Looking more broadly than bacteria, a team of researchers led by Geert W. Schmid-Schnbein in the Department of Bioengineering at the UC San Diego Jacobs School of Engineering has carried out several years of careful analysis of the events in shock. That research led them to investigate the powerful, concentrated digestive enzymes in the intestine, the same enzymes that are part of daily digestion.
These digestive enzymes need to be restricted to the inside of the small intestine by the mucosal barrier. Once this barrier is disrupted, which can occur for a variety of reasons including dramatic loss of blood, physical puncture or opening (as in shrapnel injury or appendicitis), or degradation by bacterial toxins, digestive enzymes leak into the wall of the intestine and begin digesting it, a phenomenon the UC San Diego researchers call "autodigestion". Once beyond the mucosal barrier of the small intestine, the UC San Diego researchers believe the digestive enzymes damage other organs by indiscriminately starting to degrade them, which can lead to multiorgan failure and death.
The new research, published in the Jan. 23 issue of Science Translational Medicine, provides novel results linking digestive enzymes to shock, sepsis and multiorgan failure.
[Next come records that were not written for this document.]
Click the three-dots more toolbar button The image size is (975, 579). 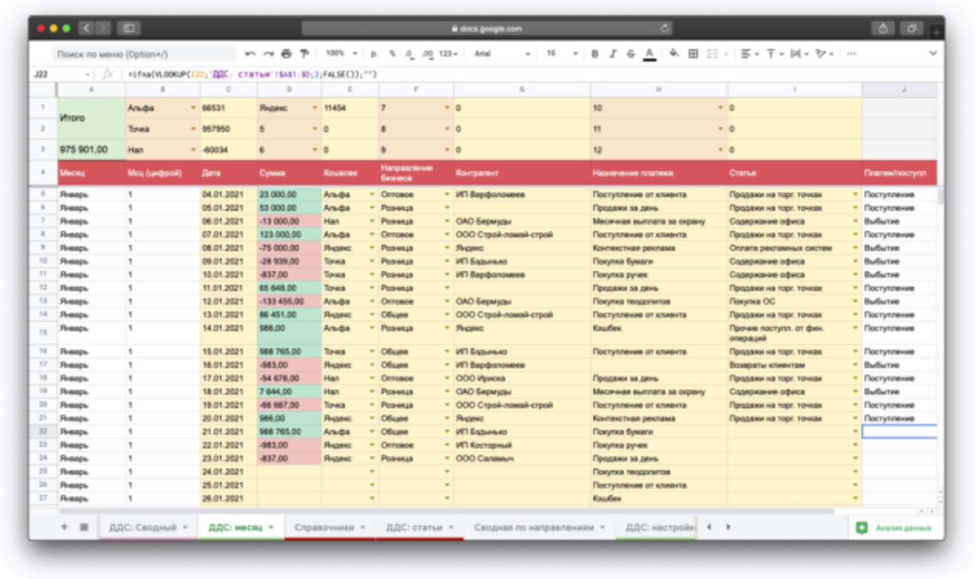pyautogui.click(x=851, y=53)
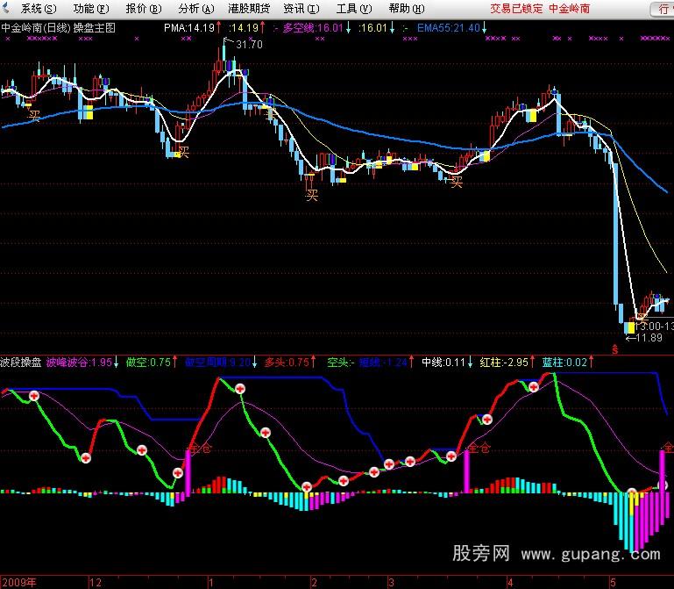This screenshot has height=589, width=674.
Task: Click the app logo icon beside 系统 menu
Action: 8,8
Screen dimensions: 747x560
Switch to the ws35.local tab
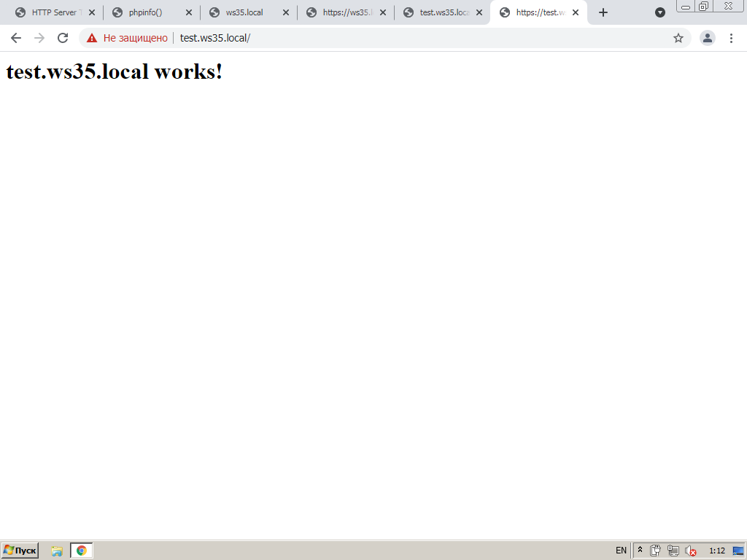point(244,12)
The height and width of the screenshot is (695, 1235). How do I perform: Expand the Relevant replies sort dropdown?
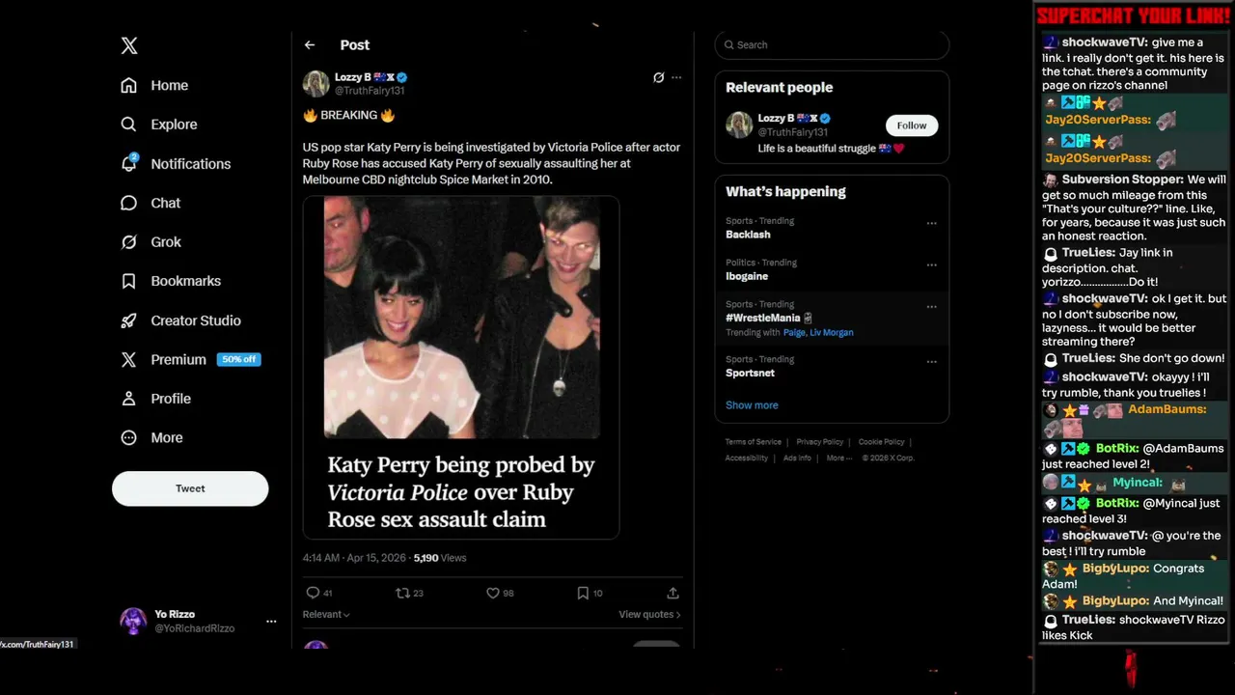point(326,614)
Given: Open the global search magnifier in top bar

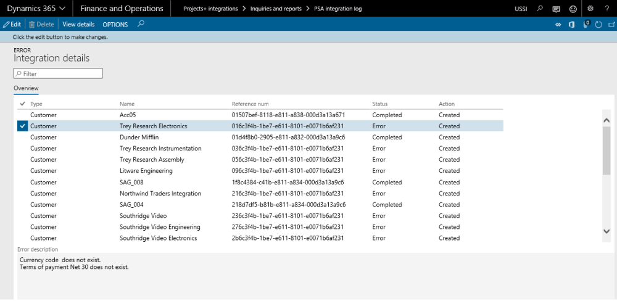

In particular, by administering digestive enzyme blockers directly into the small intestines of rats an hour after the onset of different types of shock, the researchers led by Schmid-Schnbein reversed the often fatal conditions, reduced injury to the heart and lungs, and greatly increased long-term survival of the animals from about 16 percent to 86 percent.
For the first time, these studies specifically indicate that it is possible to stop autodigestion by blocking the digestive enzymes in animals with induced shock. "We saw far less damage to organs, faster recovery of the animals, and a reduction of mortality in shock," said Research Associate Frank DeLano, who carried out the studies with Schmid-Schnbein.
The UC San Diego bioengineers have described aspects of autodigestion, as well as the potential for stopping it (and treating shock) by blocking the powerful digestive enzymes that have breached the intestine barrier, in numerous papers in the scientific literature.
This research has the potential to lead to therapies that greatly reduce fatalities, morbidity, and length of stay in intensive care units in patients undergoing various forms of shock.
"Organisms rely on full containment of the digestive enzymes in the small intestine. The moment the intestinal mucosal barrier is compromised, the digestive enzymes escape and then we are no longer digesting just our food, but we may be digesting our organs," said Schmid-Schnbein.
A Phase 2 clinical pilot study is under way to test the efficacy and safety of a new method of administering an enzyme inhibitor for critically ill patients such as those with new-onset sepsis and septic shock, post-operative complications, and new-onset gastrointestinal bleeding.
In addition, a published clinical report points to successful treatment of a patient with severe septic shock with digestive enzyme inhibitors delivered directly into the intestine.
In shock, there is a major failure of the mucosal barrier in the small intestine. There may also be other conditions in which the failure of this barrier is less severe, and digestive enzymes leak more slowly into the blood stream. The effect on human health of slow leakage of digestive enzymes into the body with low level of autodigestion remains to be explored, Schmid-Schnbein explained.